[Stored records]
· · · ·

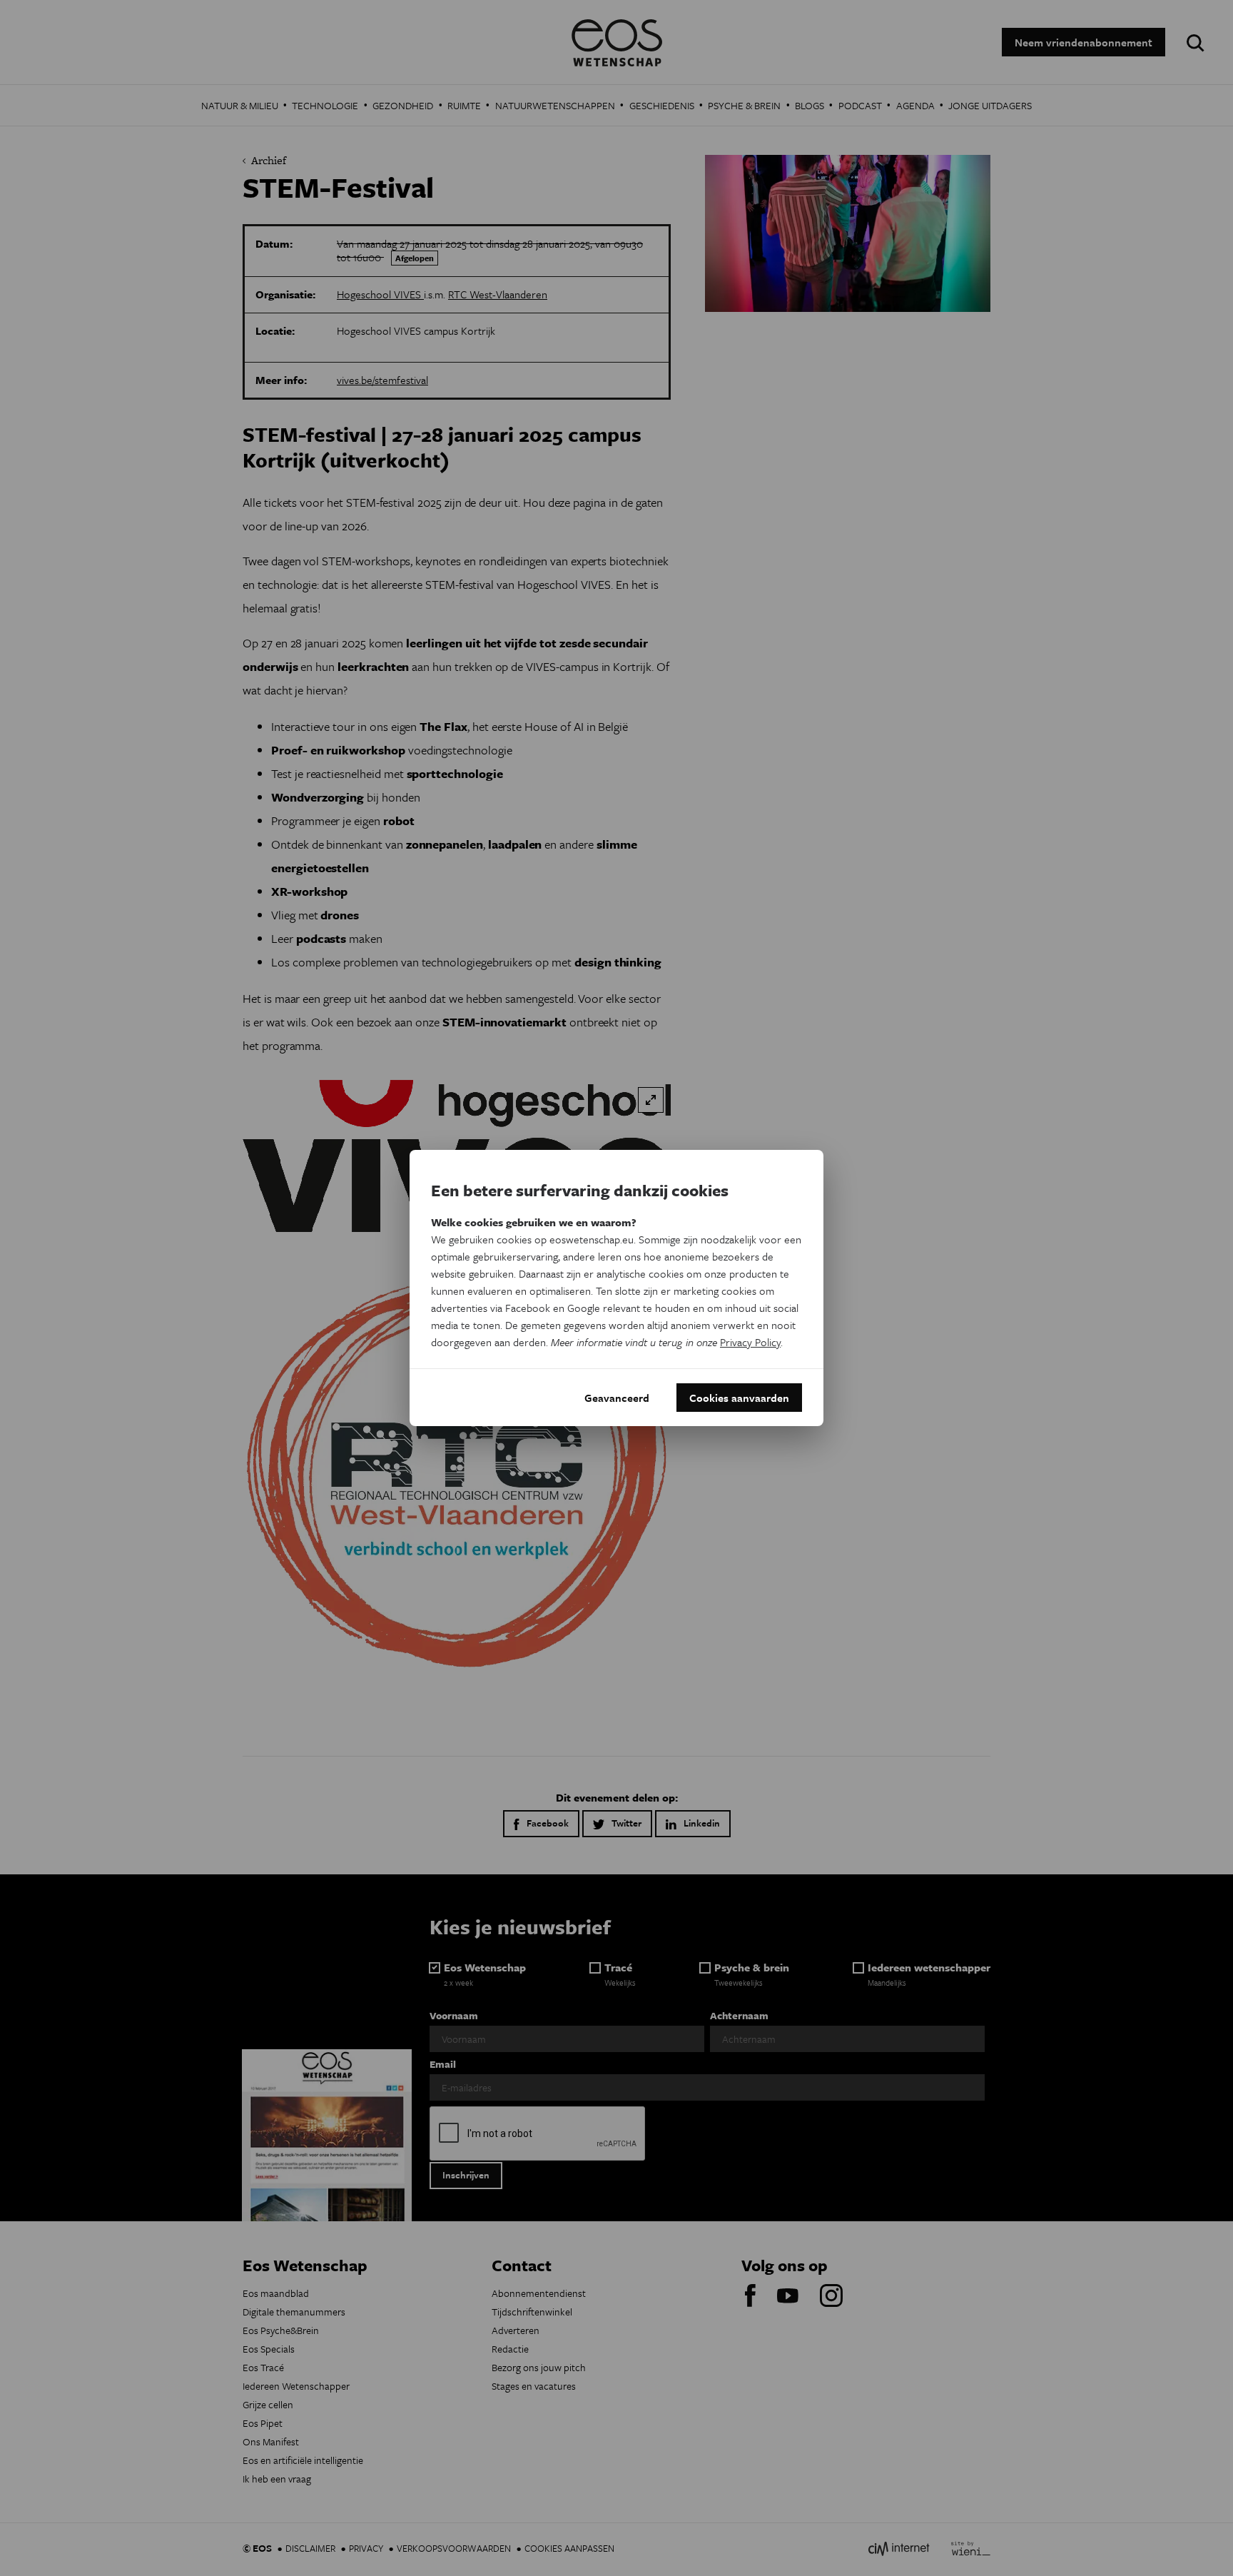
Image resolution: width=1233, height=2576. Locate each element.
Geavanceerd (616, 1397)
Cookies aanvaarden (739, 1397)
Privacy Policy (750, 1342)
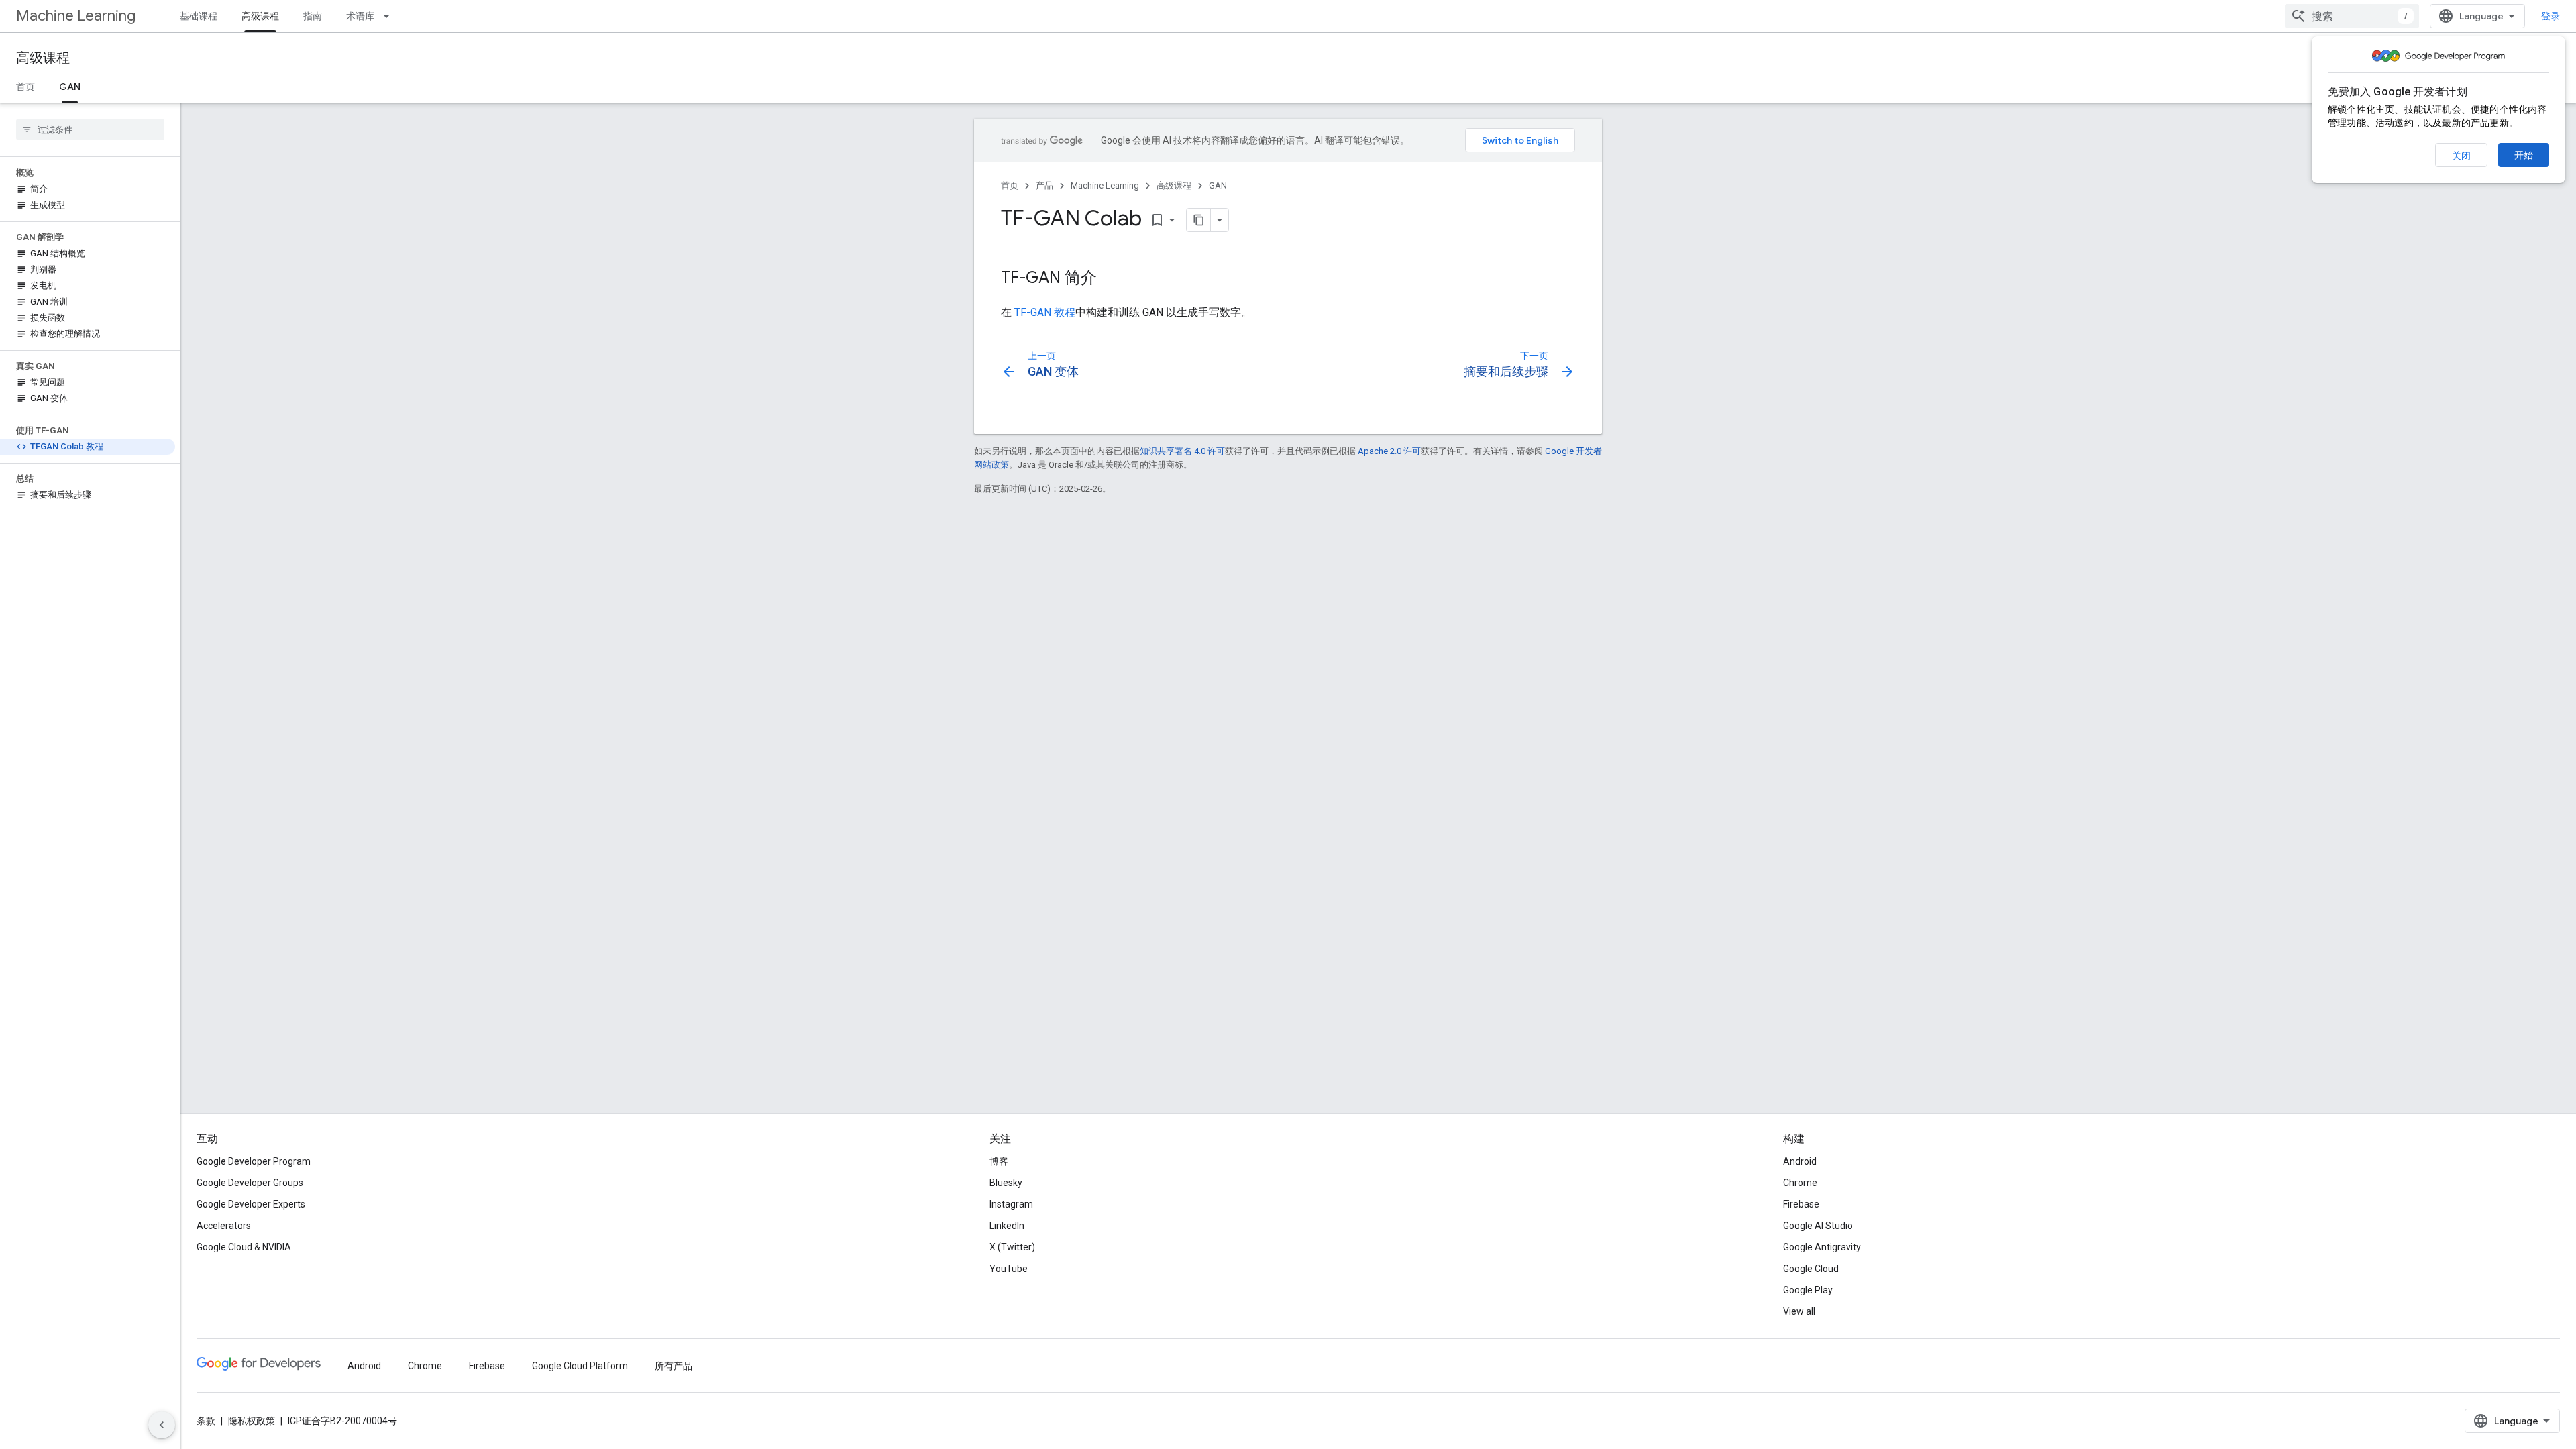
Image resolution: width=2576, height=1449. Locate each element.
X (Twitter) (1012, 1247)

· · · ·

**What to produce**
Output every record above word for word, omitting any pictures they contain.

**Answer box**
Image resolution: width=1233, height=2576. Locate each element.
Geavanceerd (616, 1397)
Cookies aanvaarden (739, 1397)
Privacy Policy (750, 1342)
Image resolution: width=2576, height=1449. Locate each element.
X (Twitter) (1012, 1247)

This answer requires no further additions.